[Records from a dataset]
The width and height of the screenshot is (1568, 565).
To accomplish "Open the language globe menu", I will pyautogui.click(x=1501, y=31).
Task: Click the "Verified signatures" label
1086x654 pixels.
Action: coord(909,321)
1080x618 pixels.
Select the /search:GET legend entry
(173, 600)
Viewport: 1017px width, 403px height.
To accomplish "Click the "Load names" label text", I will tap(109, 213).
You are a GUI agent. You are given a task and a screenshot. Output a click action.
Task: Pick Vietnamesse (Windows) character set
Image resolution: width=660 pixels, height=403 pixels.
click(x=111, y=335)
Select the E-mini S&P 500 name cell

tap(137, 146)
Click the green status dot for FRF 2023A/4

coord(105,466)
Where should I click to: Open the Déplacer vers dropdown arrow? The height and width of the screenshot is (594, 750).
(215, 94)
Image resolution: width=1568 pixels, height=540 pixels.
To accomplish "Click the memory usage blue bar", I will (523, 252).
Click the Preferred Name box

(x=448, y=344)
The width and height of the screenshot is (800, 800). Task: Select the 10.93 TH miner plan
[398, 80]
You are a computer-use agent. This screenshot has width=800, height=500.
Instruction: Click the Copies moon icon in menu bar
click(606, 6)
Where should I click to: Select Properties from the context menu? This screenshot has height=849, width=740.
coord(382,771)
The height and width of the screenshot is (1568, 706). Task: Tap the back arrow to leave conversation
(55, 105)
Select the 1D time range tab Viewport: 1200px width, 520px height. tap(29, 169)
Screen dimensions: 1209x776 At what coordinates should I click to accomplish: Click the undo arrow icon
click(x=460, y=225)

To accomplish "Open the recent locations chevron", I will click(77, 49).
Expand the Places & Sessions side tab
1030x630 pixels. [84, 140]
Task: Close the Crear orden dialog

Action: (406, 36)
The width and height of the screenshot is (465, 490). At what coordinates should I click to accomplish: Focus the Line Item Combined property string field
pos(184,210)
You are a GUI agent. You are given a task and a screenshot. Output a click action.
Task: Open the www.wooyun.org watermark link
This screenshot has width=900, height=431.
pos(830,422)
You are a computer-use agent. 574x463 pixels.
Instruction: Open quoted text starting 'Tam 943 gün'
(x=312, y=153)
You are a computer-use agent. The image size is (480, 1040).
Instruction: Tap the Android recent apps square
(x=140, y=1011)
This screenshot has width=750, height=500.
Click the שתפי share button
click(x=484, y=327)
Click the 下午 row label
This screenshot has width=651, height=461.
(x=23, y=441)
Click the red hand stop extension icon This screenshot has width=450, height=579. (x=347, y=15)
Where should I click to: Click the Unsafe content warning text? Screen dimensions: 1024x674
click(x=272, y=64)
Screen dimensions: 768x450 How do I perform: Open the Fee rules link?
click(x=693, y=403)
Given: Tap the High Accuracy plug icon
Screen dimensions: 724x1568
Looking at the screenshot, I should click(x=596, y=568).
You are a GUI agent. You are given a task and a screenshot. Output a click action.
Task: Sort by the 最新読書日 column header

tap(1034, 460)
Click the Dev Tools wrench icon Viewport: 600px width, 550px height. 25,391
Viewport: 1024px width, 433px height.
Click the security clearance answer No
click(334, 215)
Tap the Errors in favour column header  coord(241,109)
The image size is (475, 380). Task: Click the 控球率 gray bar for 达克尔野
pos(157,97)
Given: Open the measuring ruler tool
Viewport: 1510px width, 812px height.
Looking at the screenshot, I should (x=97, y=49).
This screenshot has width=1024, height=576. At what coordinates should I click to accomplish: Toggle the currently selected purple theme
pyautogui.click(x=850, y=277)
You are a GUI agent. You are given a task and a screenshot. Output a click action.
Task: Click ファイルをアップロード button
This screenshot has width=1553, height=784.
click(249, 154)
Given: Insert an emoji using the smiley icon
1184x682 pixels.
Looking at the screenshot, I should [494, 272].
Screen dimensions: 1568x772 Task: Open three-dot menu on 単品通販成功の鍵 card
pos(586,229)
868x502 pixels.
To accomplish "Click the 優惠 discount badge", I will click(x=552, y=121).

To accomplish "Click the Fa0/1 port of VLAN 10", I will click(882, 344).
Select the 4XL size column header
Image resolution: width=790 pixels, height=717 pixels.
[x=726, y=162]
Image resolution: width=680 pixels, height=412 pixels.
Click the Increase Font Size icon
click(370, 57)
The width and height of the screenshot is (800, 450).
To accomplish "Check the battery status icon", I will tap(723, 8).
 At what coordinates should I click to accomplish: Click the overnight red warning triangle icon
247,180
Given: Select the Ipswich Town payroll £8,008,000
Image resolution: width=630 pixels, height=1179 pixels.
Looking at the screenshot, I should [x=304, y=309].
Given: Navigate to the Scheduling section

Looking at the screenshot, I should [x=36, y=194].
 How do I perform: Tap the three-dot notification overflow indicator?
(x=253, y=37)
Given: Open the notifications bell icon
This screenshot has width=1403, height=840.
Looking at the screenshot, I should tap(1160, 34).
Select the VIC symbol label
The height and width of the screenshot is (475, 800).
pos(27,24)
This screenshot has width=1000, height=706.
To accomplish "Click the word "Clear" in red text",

Task statement
Give back the data above, repeating every record exactly.

Solved exercise
The width and height of the screenshot is (1568, 565).
To accomplish "Open the language globe menu", I will pyautogui.click(x=1501, y=31).
Task: Click the "Verified signatures" label
1086x654 pixels.
Action: coord(909,321)
1080x618 pixels.
Select the /search:GET legend entry
(173, 600)
Viewport: 1017px width, 403px height.
To accomplish "Click the "Load names" label text", I will tap(109, 213).
You are a GUI agent. You are given a task and a screenshot. Output a click action.
Task: Pick Vietnamesse (Windows) character set
Image resolution: width=660 pixels, height=403 pixels.
click(x=111, y=335)
Select the E-mini S&P 500 name cell

tap(137, 146)
Click the green status dot for FRF 2023A/4

coord(105,466)
Where should I click to: Open the Déplacer vers dropdown arrow? The height and width of the screenshot is (594, 750).
(215, 94)
Image resolution: width=1568 pixels, height=540 pixels.
To accomplish "Click the memory usage blue bar", I will (523, 252).
Click the Preferred Name box

(x=448, y=344)
The width and height of the screenshot is (800, 800). Task: Select the 10.93 TH miner plan
[398, 80]
You are a computer-use agent. This screenshot has width=800, height=500.
Instruction: Click the Copies moon icon in menu bar
click(606, 6)
Where should I click to: Select Properties from the context menu? This screenshot has height=849, width=740.
coord(382,771)
The height and width of the screenshot is (1568, 706). Task: Tap the back arrow to leave conversation
(55, 105)
Select the 1D time range tab Viewport: 1200px width, 520px height. tap(29, 169)
Screen dimensions: 1209x776 At what coordinates should I click to accomplish: Click the undo arrow icon
click(x=460, y=225)

To accomplish "Open the recent locations chevron", I will click(77, 49).
Expand the Places & Sessions side tab
1030x630 pixels. [84, 140]
Task: Close the Crear orden dialog

Action: (406, 36)
The width and height of the screenshot is (465, 490). At what coordinates should I click to accomplish: Focus the Line Item Combined property string field
pos(184,210)
You are a GUI agent. You are given a task and a screenshot. Output a click action.
Task: Open the www.wooyun.org watermark link
This screenshot has width=900, height=431.
pos(830,422)
You are a computer-use agent. 574x463 pixels.
Instruction: Open quoted text starting 'Tam 943 gün'
(x=312, y=153)
You are a computer-use agent. The image size is (480, 1040).
Instruction: Tap the Android recent apps square
(x=140, y=1011)
This screenshot has width=750, height=500.
Click the שתפי share button
click(x=484, y=327)
Click the 下午 row label
This screenshot has width=651, height=461.
(x=23, y=441)
Click the red hand stop extension icon This screenshot has width=450, height=579. (x=347, y=15)
Where should I click to: Click the Unsafe content warning text? Screen dimensions: 1024x674
click(x=272, y=64)
Screen dimensions: 768x450 How do I perform: Open the Fee rules link?
click(x=693, y=403)
Given: Tap the High Accuracy plug icon
Screen dimensions: 724x1568
Looking at the screenshot, I should click(x=596, y=568).
You are a GUI agent. You are given a task and a screenshot. Output a click action.
Task: Sort by the 最新読書日 column header

tap(1034, 460)
Click the Dev Tools wrench icon Viewport: 600px width, 550px height. 25,391
Viewport: 1024px width, 433px height.
Click the security clearance answer No
click(334, 215)
Tap the Errors in favour column header  coord(241,109)
The image size is (475, 380). Task: Click the 控球率 gray bar for 达克尔野
pos(157,97)
Given: Open the measuring ruler tool
Viewport: 1510px width, 812px height.
Looking at the screenshot, I should (x=97, y=49).
This screenshot has width=1024, height=576. At what coordinates should I click to accomplish: Toggle the currently selected purple theme
pyautogui.click(x=850, y=277)
You are a GUI agent. You are given a task and a screenshot. Output a click action.
Task: Click ファイルをアップロード button
This screenshot has width=1553, height=784.
click(249, 154)
Given: Insert an emoji using the smiley icon
1184x682 pixels.
Looking at the screenshot, I should [494, 272].
Screen dimensions: 1568x772 Task: Open three-dot menu on 単品通販成功の鍵 card
pos(586,229)
868x502 pixels.
To accomplish "Click the 優惠 discount badge", I will click(x=552, y=121).

To accomplish "Click the Fa0/1 port of VLAN 10", I will click(882, 344).
Select the 4XL size column header
Image resolution: width=790 pixels, height=717 pixels.
[x=726, y=162]
Image resolution: width=680 pixels, height=412 pixels.
Click the Increase Font Size icon
click(370, 57)
The width and height of the screenshot is (800, 450).
To accomplish "Check the battery status icon", I will tap(723, 8).
 At what coordinates should I click to accomplish: Click the overnight red warning triangle icon
247,180
Given: Select the Ipswich Town payroll £8,008,000
Image resolution: width=630 pixels, height=1179 pixels.
Looking at the screenshot, I should [x=304, y=309].
Given: Navigate to the Scheduling section

Looking at the screenshot, I should [x=36, y=194].
 How do I perform: Tap the three-dot notification overflow indicator?
(x=253, y=37)
Given: Open the notifications bell icon
This screenshot has width=1403, height=840.
Looking at the screenshot, I should tap(1160, 34).
Select the VIC symbol label
The height and width of the screenshot is (475, 800).
pos(27,24)
This screenshot has width=1000, height=706.
To accomplish "Click the word "Clear" in red text",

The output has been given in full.